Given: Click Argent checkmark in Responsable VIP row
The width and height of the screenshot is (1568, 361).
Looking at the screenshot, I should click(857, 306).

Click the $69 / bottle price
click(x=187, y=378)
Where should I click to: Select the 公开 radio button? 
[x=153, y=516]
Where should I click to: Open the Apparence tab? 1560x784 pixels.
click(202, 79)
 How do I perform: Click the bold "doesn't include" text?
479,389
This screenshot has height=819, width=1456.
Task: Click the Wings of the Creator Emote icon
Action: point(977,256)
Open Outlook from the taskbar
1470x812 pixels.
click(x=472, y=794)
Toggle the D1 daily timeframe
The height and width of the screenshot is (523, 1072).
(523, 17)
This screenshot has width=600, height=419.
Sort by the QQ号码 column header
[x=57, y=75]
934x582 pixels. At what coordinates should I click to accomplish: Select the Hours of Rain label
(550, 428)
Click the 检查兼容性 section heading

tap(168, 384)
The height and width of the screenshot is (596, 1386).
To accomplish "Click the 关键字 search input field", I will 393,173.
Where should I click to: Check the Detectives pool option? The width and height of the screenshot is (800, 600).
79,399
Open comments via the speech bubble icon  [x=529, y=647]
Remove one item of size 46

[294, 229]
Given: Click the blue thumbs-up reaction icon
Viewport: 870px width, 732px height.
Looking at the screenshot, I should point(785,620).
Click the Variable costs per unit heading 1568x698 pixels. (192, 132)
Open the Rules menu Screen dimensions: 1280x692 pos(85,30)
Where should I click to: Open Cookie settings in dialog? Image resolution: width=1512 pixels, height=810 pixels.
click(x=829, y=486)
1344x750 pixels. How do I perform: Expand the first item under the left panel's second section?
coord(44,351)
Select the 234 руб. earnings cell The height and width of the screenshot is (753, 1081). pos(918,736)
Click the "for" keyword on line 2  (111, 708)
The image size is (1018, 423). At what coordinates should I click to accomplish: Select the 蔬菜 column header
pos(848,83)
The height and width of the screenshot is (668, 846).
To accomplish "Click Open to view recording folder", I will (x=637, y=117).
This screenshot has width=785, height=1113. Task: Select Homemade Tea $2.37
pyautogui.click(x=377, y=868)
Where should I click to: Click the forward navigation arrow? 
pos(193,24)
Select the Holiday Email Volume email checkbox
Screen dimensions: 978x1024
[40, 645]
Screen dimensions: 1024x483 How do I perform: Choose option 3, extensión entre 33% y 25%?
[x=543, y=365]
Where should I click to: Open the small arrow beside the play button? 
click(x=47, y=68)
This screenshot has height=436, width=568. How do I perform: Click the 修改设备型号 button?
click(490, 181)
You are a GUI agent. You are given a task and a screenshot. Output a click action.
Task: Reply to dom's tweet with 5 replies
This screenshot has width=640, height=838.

****

* [Exercise]
Give back, word for word, only the lines above from the line holding "Viewport: 870px width, 732px height." to the line holding "Open the Rules", both included.

* [Exercise output]
Viewport: 870px width, 732px height.
Looking at the screenshot, I should point(785,620).
Click the Variable costs per unit heading 1568x698 pixels. (192, 132)
Open the Rules menu Screen dimensions: 1280x692 pos(85,30)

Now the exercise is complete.